Icius nigricaudus is a small slender spider. The male has a carapace that is between 1.3 and 1.4 mm long and 0.9 and 1.0 mm wide. It is oval, low with a back that is particularly sloped. It is generally brown with a black line running along its edges and a pattern of four small patches of white hairs on the sides, the whole covered in delicate translucent hairs. The eye field is black with small scales near the eyes themselves. The underside of the spider opposite the carapace, the sternum, is light brown. The spider's face, or clypeus, is very low. The chelicerae are brown and unidentate. The other mouthparts include the labium, which is fawn-brown. The abdomen is between 1.2 and 1.3 mm long and between 0.6 and 0.8 mm wide. It is an elongated oval, the frontal two-thirds olive-yellow and the rearmost third black, marked with five patches formed of white scales. The underside is similar in colour to the topside. The spinnerets are black. The front legs are larger than the others, and black rather than brown. All the legs have fine brown hairs. The pedipalps are dark with a scattering of white hairs. The tegulum has a low posterior node, the embolus is straight and the tibial apophysis, or appendage, is hooked.

The female is similar in size and shape to the male. The carapace is the same size and colour but lacks the spots of the male. The sternum is yellow. The chelicerae are similar, but the labium is brown. The abdomen is larger, measuring typically 1.6 mm in length and 1 mm in width, and has a black top with a white stripe down the middle and a narrow streak on the sides to the front. The underside is black with a yellow area visible and three small patches near the spinnerets. The legs and pedipalps are yellow.
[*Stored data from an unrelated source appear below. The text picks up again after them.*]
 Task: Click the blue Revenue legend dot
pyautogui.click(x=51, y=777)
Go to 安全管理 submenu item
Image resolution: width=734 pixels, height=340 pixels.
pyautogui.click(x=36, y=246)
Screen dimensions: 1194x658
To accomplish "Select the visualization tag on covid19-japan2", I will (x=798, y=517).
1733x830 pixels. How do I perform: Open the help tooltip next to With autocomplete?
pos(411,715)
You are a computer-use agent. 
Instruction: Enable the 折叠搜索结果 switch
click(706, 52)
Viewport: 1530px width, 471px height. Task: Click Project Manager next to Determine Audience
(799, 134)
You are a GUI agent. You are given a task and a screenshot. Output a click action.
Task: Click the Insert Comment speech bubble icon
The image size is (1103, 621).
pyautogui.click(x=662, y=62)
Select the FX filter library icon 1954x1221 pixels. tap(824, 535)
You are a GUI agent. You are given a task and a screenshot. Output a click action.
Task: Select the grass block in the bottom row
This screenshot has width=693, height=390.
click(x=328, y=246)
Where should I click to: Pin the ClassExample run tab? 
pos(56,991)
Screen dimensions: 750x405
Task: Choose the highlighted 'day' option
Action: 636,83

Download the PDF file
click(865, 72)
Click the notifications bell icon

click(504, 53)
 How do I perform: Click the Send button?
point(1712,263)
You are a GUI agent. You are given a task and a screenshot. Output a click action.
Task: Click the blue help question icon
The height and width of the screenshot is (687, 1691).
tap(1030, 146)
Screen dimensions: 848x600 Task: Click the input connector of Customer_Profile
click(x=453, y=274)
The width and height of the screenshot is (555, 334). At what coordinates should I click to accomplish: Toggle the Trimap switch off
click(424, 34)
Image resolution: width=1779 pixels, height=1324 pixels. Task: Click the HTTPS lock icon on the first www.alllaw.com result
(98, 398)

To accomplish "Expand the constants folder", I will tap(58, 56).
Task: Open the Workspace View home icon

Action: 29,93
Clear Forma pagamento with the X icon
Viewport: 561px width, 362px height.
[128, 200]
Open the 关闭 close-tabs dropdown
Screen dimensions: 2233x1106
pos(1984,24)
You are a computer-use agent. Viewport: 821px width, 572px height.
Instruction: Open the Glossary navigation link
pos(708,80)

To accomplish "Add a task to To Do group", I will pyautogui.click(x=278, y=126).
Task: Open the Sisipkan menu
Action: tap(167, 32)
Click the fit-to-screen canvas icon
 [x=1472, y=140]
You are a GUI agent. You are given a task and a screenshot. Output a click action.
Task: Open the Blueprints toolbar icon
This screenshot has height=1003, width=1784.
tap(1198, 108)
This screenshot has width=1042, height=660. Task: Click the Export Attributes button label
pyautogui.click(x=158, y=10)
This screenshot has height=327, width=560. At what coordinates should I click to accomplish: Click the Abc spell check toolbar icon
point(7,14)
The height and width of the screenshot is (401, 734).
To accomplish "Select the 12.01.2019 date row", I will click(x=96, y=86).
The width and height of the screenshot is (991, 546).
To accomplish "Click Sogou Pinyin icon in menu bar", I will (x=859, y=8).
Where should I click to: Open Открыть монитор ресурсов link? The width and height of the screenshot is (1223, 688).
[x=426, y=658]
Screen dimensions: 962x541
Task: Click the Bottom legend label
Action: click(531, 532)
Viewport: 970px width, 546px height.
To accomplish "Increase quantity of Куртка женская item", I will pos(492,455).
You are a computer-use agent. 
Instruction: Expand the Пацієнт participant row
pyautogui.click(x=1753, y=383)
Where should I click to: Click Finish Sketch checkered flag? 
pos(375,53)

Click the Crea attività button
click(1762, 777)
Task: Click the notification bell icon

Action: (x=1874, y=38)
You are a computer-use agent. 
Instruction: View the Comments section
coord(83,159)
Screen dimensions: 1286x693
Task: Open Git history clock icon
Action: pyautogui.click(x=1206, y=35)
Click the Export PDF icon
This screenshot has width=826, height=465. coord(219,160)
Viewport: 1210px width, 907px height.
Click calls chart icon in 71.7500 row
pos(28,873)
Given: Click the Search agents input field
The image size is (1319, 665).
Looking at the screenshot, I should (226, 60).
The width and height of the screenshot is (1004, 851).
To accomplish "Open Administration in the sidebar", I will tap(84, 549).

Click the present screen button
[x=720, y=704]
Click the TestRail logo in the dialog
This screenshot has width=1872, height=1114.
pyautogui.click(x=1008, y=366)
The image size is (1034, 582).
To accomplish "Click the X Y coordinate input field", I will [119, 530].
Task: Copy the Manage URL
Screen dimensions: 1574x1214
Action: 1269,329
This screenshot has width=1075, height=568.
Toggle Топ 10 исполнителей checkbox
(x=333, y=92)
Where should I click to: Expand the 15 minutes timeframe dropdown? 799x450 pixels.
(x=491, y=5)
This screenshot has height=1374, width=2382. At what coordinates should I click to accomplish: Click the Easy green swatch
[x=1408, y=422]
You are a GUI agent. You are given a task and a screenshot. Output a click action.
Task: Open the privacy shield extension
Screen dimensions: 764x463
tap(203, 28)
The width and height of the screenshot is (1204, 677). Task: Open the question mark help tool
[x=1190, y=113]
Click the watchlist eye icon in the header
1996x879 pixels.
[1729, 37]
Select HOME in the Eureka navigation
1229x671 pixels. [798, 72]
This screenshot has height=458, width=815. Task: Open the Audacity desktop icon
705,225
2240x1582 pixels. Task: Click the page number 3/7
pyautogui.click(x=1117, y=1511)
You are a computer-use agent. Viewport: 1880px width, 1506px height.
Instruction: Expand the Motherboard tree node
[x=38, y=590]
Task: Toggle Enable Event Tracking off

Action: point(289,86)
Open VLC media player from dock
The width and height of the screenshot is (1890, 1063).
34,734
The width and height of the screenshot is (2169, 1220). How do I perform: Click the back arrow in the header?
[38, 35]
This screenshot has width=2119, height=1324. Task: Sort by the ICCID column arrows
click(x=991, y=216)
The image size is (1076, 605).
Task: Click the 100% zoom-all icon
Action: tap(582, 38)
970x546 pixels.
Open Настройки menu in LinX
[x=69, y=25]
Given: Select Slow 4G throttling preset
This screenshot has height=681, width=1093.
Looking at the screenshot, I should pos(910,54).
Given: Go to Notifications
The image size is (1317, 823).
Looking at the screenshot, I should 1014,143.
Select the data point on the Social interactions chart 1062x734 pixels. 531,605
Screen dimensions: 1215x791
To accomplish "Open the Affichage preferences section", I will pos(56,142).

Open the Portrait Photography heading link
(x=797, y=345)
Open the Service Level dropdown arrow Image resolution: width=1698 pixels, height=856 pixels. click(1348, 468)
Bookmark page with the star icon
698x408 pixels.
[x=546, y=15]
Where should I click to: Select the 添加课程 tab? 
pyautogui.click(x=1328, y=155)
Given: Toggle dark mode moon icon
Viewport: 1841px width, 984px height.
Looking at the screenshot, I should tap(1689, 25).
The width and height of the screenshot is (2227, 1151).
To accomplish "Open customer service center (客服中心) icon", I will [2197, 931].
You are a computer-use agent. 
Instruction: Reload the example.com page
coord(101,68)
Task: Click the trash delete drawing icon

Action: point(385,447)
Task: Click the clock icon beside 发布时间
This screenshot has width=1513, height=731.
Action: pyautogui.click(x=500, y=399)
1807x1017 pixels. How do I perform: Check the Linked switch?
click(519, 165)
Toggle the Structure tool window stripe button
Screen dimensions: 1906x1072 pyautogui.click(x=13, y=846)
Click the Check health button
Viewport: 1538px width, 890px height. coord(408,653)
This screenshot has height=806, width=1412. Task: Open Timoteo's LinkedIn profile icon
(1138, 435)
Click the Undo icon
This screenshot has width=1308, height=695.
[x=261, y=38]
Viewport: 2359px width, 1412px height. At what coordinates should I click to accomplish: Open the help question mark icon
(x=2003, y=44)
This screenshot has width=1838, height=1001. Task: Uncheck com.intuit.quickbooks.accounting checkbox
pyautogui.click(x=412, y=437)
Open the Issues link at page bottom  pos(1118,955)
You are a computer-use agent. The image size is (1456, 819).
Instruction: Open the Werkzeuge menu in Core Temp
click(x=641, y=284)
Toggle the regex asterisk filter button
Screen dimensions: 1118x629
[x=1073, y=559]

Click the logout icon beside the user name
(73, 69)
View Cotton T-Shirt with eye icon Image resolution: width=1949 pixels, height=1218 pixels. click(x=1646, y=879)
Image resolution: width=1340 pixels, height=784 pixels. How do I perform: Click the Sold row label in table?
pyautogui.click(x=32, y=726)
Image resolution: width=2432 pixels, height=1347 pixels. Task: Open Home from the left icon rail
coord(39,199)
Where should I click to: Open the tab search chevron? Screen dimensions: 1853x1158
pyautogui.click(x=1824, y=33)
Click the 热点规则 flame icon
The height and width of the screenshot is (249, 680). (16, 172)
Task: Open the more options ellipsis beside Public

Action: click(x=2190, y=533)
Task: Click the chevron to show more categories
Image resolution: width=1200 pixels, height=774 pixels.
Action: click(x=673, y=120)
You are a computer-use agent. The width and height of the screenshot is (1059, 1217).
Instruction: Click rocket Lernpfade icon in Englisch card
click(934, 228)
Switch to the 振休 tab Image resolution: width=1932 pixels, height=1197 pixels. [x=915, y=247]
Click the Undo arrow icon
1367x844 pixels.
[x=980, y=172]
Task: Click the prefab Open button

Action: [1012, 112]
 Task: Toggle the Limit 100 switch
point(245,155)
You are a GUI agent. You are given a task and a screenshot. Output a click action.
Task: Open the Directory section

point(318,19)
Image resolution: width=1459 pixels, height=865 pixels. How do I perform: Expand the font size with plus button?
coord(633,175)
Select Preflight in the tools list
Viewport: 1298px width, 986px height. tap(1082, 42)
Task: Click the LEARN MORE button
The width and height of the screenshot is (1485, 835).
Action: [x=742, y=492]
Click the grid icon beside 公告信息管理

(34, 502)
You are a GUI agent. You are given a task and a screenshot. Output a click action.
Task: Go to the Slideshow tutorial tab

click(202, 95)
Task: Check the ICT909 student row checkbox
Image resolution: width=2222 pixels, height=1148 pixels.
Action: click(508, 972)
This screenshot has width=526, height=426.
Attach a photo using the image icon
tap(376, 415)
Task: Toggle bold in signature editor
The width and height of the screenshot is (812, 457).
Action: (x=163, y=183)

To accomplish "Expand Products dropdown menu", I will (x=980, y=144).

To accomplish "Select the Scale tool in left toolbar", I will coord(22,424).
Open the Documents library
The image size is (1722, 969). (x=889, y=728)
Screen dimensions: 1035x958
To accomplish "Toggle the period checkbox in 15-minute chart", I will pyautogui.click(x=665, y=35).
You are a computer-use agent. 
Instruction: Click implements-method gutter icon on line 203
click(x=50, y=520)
The epigyne has a slight indentation towards the front but is otherwise very simple. The copulatory openings lead to simple seminal ducts, which lead directly to the receptors,

The species can be differentiated from others in the genus by its copulatory organs. The male has a distinctive pedipalp and the female long and narrow seminal ducts. The female most closely resembles Icius dendryphantoides but can be identified by the elongated, rather than spherical, receptacles. The spider somewhat resembles ants of the Crematogaster genus in colour and size.

==Distribution and habitat==
Icius nigricaudus is endemic to South Africa. The holotype was discovered in 2005 in the Ndumo Game Reserve. The species is rare and lives on grasses found near to rivers and other wetlands and in the bark of Vachellia xanthophloea. It has been declared to be an Endangered species in 2019.